## Work required
Would you restate, word for word, only the lines starting at the one with "Image resolution: width=597" and ending with the final line of the entries below? Pictures stay out.

## Input
━━━━━━━━━━

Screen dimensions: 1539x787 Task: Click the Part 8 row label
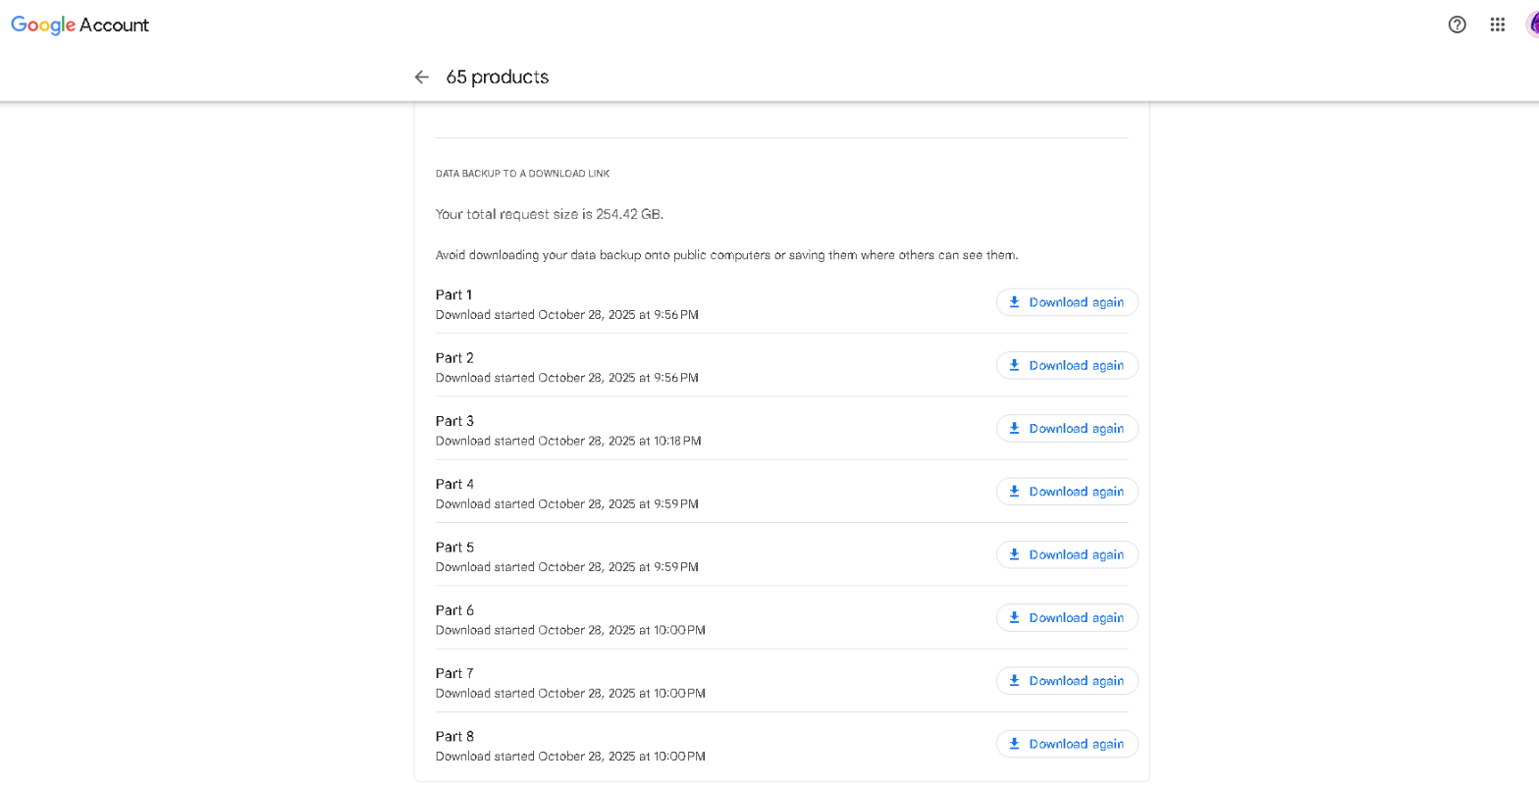(x=454, y=736)
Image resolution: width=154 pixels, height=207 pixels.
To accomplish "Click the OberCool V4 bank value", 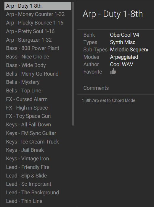I will [124, 35].
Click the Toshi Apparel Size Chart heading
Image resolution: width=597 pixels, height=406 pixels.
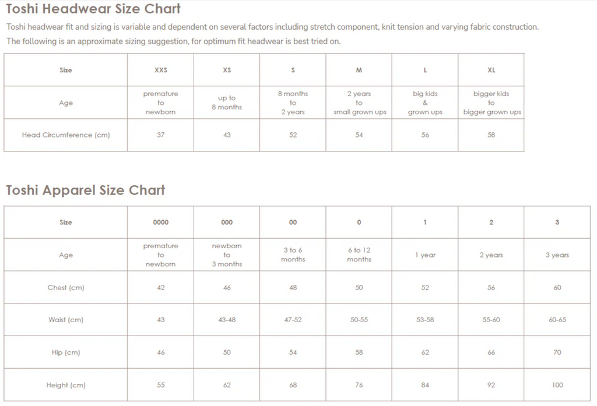(x=85, y=190)
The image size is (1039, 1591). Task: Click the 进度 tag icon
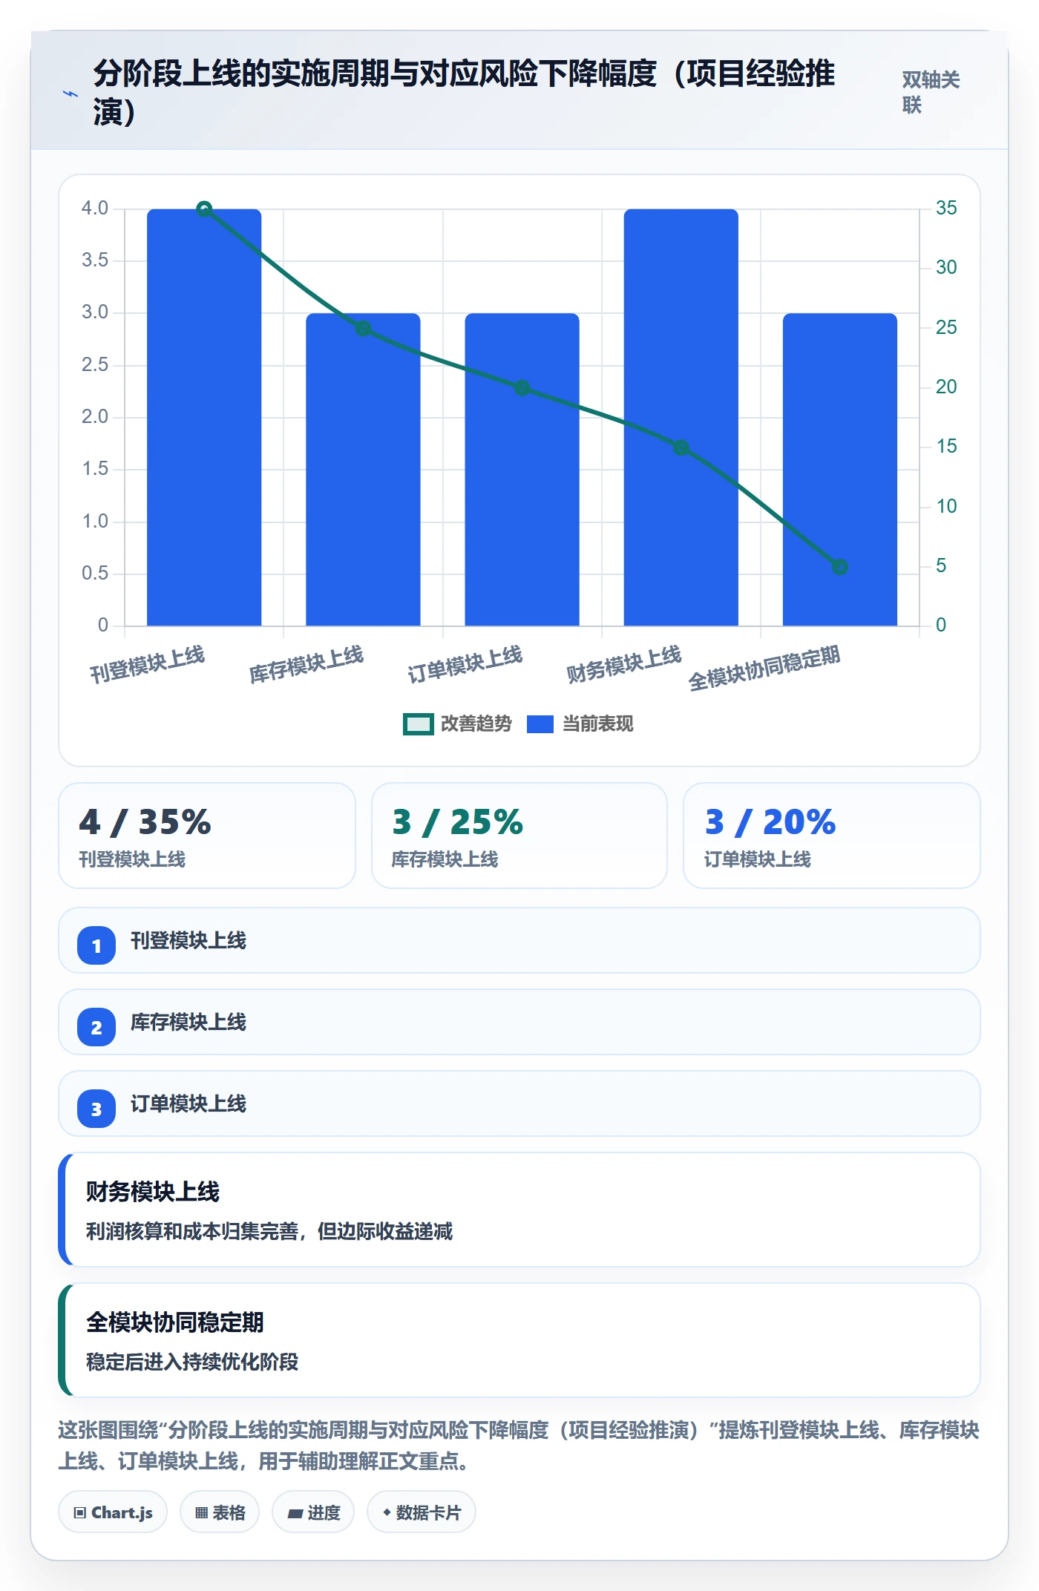(295, 1512)
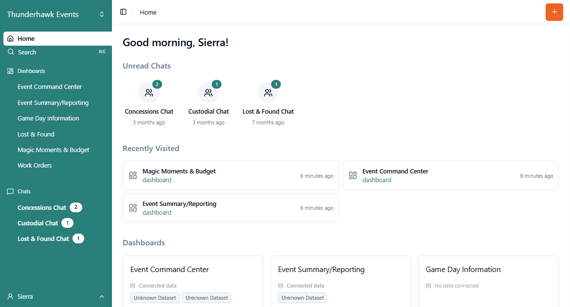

━━━━━━━━━━

## Your solution
Image resolution: width=597 pixels, height=406 pixels.
(x=85, y=190)
The image size is (1039, 1591). Task: Click the 进度 tag icon
(295, 1512)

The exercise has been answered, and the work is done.